- _Set exercise_
How many lines in the records below contain the string "click"? Reply with the count alone.

[Item-finding records]

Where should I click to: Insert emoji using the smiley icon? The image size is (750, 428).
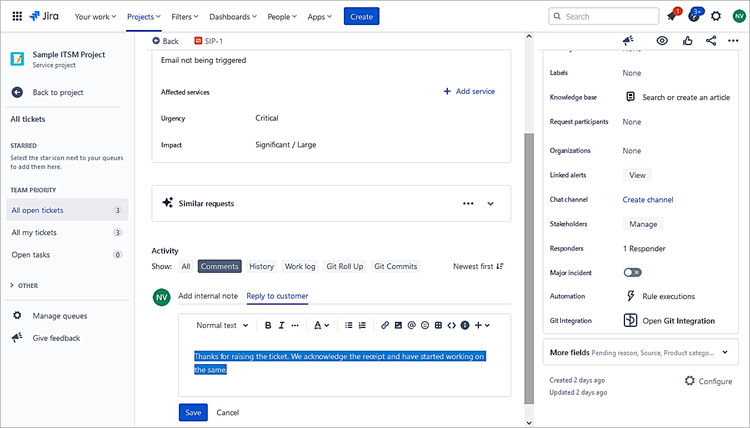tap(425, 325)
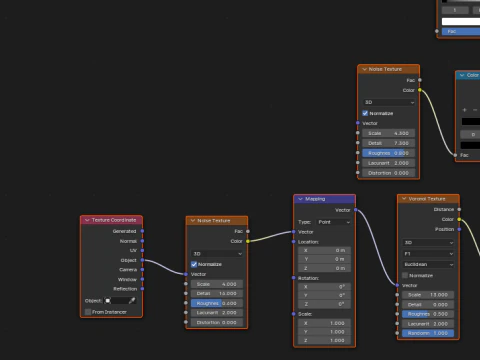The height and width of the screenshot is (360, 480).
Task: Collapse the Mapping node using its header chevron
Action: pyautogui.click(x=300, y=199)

- _Reply_
2